The Artsy Vanguard 2021: Tariku Shiferaw
Abstract painter Tariku Shiferaw believes one of his earliest breakthroughs happened on one of his first days of high school. His freshman homeroom teacher, Mr. Elliot, told the class, “Do not let the system tell you what to think,” then disconnected the classroom’s public announcement system. Shiferaw recalls that his teacher was a “hippie muralist who played Afrobeat music” and whose distinct repudiation of systemic control left an indelible impact. At the time, Shiferaw was often teased by his elder siblings for not knowing the latest announcements or updates to the school schedule.
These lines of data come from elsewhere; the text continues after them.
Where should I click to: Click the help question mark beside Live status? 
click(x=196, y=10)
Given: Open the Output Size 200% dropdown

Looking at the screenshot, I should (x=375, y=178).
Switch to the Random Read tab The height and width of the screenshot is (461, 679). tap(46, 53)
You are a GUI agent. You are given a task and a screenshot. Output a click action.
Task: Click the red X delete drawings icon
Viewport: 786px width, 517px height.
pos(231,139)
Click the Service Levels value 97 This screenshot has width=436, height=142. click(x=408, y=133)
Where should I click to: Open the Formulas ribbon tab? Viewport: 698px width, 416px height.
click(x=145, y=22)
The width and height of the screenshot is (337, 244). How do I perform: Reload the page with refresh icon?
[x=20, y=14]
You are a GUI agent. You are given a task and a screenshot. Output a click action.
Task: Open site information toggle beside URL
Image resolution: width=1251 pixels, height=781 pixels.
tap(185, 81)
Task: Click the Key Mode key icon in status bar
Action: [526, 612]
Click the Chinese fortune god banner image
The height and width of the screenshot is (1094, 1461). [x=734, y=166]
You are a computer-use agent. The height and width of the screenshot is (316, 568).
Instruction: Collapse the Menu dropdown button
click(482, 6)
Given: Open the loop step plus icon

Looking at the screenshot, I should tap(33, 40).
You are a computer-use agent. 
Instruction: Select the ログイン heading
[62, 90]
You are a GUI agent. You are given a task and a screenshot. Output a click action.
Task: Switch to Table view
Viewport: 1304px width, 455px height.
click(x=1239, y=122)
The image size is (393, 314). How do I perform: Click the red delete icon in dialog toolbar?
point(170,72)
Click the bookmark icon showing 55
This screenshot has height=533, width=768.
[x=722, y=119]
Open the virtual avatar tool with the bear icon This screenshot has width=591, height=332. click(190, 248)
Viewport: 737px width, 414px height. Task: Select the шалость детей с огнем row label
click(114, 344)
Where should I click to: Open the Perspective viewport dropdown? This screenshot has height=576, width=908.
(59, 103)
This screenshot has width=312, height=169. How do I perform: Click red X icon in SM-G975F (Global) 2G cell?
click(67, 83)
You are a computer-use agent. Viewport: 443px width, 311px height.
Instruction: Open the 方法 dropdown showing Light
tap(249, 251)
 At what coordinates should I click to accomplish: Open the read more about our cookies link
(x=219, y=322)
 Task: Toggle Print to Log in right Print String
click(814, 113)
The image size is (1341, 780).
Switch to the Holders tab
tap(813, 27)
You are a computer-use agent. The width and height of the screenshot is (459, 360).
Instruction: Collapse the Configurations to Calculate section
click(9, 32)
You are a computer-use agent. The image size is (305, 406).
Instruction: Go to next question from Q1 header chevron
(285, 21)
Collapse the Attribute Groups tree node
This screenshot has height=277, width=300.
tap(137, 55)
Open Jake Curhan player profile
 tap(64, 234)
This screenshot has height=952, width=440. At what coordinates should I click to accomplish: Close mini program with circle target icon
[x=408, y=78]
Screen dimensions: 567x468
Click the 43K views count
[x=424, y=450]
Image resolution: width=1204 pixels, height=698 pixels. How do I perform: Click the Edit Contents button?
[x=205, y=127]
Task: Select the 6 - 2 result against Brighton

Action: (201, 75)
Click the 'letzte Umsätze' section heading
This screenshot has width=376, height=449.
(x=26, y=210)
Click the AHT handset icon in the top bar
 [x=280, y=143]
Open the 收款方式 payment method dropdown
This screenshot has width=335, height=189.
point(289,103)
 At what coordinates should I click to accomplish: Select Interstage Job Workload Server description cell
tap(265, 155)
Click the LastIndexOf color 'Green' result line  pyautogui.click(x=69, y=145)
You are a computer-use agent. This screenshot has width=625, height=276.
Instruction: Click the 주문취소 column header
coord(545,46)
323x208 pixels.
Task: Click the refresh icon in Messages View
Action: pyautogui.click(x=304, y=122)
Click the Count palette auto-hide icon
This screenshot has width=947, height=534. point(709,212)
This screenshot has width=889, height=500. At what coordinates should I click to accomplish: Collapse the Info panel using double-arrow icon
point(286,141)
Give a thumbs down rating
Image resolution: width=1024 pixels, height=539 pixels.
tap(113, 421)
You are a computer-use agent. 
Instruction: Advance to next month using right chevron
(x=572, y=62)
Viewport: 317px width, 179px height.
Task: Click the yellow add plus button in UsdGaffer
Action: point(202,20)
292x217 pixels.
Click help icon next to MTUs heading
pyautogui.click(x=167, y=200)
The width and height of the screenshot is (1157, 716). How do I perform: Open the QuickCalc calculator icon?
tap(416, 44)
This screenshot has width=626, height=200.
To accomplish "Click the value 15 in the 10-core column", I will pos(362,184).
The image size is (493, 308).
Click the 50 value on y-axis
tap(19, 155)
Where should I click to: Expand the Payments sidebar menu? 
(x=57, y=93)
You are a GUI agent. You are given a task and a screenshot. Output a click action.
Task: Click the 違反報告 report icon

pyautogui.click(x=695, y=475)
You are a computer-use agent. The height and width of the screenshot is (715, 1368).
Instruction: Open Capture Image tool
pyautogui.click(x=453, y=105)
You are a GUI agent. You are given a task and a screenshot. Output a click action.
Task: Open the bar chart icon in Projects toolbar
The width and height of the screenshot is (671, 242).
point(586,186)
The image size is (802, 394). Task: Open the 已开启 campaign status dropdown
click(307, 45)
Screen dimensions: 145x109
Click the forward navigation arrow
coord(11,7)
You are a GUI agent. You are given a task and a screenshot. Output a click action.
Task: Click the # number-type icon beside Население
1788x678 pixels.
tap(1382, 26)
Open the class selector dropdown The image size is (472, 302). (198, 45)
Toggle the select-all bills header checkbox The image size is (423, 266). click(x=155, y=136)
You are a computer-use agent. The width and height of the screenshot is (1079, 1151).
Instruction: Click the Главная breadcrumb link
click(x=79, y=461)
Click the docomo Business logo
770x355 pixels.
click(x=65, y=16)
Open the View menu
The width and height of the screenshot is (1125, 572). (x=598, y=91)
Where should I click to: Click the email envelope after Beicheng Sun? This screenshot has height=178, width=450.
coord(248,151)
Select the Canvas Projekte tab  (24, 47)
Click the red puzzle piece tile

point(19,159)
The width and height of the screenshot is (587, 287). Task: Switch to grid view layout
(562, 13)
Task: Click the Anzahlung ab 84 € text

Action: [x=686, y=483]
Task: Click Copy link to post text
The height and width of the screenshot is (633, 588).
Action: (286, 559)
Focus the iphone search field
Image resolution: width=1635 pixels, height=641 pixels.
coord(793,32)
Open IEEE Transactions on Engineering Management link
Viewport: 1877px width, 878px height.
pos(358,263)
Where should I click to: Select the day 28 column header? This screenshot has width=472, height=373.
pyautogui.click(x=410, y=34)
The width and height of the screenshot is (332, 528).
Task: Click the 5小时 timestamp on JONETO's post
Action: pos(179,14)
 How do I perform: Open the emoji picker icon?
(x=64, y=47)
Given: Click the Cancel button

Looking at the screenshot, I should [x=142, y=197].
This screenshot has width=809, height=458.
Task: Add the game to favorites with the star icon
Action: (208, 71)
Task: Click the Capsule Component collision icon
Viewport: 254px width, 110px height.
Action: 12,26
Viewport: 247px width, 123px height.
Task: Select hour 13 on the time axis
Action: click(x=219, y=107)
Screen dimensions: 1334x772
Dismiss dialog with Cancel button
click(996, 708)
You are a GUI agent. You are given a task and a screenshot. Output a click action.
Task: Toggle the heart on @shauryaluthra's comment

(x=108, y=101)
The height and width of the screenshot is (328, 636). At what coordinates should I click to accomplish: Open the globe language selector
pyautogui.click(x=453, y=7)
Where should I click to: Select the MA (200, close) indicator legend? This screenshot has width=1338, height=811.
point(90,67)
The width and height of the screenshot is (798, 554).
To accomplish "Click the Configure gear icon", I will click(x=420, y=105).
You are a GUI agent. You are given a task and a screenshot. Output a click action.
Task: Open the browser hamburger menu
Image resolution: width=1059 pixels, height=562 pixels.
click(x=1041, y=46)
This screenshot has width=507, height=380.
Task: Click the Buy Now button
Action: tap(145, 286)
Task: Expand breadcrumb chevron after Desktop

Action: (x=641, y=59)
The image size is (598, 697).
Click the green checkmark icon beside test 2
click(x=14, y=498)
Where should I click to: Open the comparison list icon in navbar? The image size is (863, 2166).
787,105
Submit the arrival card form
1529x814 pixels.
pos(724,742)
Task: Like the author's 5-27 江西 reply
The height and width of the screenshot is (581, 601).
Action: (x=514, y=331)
Shiferaw smiles to himself as he recounts these early moments, recognizing now the influence they had on his individual approach to art.
Born in Ethiopia and based in New York, Shiferaw is becoming increasingly known for his distinctive approach to abstraction. In 2020, Galerie Lelong & Co. began representing Shiferaw, and earlier this year, he opened his first solo show with the gallery, “It’s a love thang, it’s a joy thang.” Shiferaw is also represented by Addis Fine Art, and in the past two years, his work has been featured in group exhibitions at over a dozen museums and galleries, including the California African American Museum, the Smithsonian Institution, the Whitney Museum, Zuckerman Museum of Art, False Flag, CFHILL, Piero Atchugarry Gallery, and LatchKey Gallery. As an artist whose star is steadily rising, what sets Shiferaw apart is the reverence and aesthetic value for Black vision and joy that remain central to his practice.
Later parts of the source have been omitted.